◆ **Consigne a**: Affichez sans rien changer les rangées ci-dessous, de la ligne contenant « Given: Click the » jusqu'à la fin des rangées, celle-ci comprise. Laissez les images de côté dans votre réponse.

◆ **Extrait**:
>>>>

2°) Ensuite il y a la question de la relation entre événement et sujet : comment le sujet se constitue à partir d’une trace ?

Dans l’Etre et l’événement, la théorie est assez simple, on appelle sujet l’ensemble de ce qui est près de la trace, de ce qui est proche de la trace, de ce qui est autour de la trace. Et c’est vrai que c’est toujours un peu ça. Evidemment, le sujet est convoqué par la trace. Donc, il est organisé à partir de la trace. Mais j’ai essayé de donner à ce rapport de l’événement au sujet autour de la trace une forme plus développée et plus systématique.

3°) Et ensuite il y a le problème de la relation entre sujet et vérité.

J’ai dit que le sujet c‘est le principe actif d’une vérité, ou il y a un sujet du désir.  Vous voyez la relation exacte entre sujet et vérité est une question très complexe. Et là aussi dans Logique des mondes, j’ai développé une forme du sujet beaucoup plus élaborée que dans LÊtre et l’événement. En vérité, cette question du rapport du sujet à la vérité c’est-à-dire la question de la constitution du sujet dans L’Etre et l’événement est complètement formelle. C’est-à-dire ce que je donne, c‘est au fond : il y a le processus de vérité, et puis on peut dire, le sujet, c’est la forme locale du processus, c’est-à-dire chaque point du processus est subjectif, le processus dans son ensemble est objectif. Donc, il y a bien une vérité qui va être produite finalement, mais chaque point de la création de cette vérité est de caractère subjectif. C’est le sujet qui fait avancer le processus, si je puis dire. Mais ça c’est une théorie purement formelle.

Dans Logiques des mondes, je développe une théorie plus matérialiste qui est qu’il y a un corps subjectif. C’est-à-dire le sujet est réellement dans un processus de vérité, mais il y a un corps, il y a une multiplicité particulière qui se construit autour de la trace, c’est-à-dire que la trace devient un corps.

<<<<

◆ **Consigne b**: Restituez, s'il vous plaît, le passage de l'extrait allant de « 2°) Ensuite il » jusqu'à « et plus systématique. » inclus, sans en modifier un mot.

◆ **Matériel de l'exercice**:
>>>>

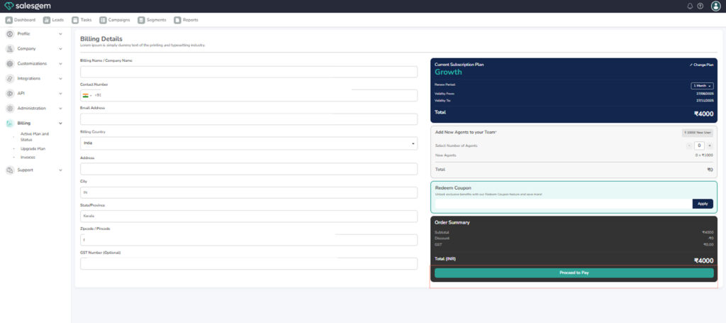
Task: Open the notifications bell
Action: [691, 6]
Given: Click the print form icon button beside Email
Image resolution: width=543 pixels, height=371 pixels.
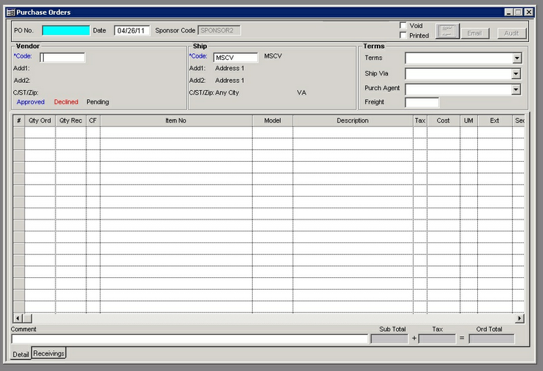Looking at the screenshot, I should point(446,31).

<<<<

◆ **Résultat obtenu a**:
Given: Click the print form icon button beside Email
Image resolution: width=543 pixels, height=371 pixels.
Looking at the screenshot, I should point(446,31).

◆ **Résultat obtenu b**:
2°) Ensuite il y a la question de la relation entre événement et sujet : comment le sujet se constitue à partir d’une trace ?

Dans l’Etre et l’événement, la théorie est assez simple, on appelle sujet l’ensemble de ce qui est près de la trace, de ce qui est proche de la trace, de ce qui est autour de la trace. Et c’est vrai que c’est toujours un peu ça. Evidemment, le sujet est convoqué par la trace. Donc, il est organisé à partir de la trace. Mais j’ai essayé de donner à ce rapport de l’événement au sujet autour de la trace une forme plus développée et plus systématique.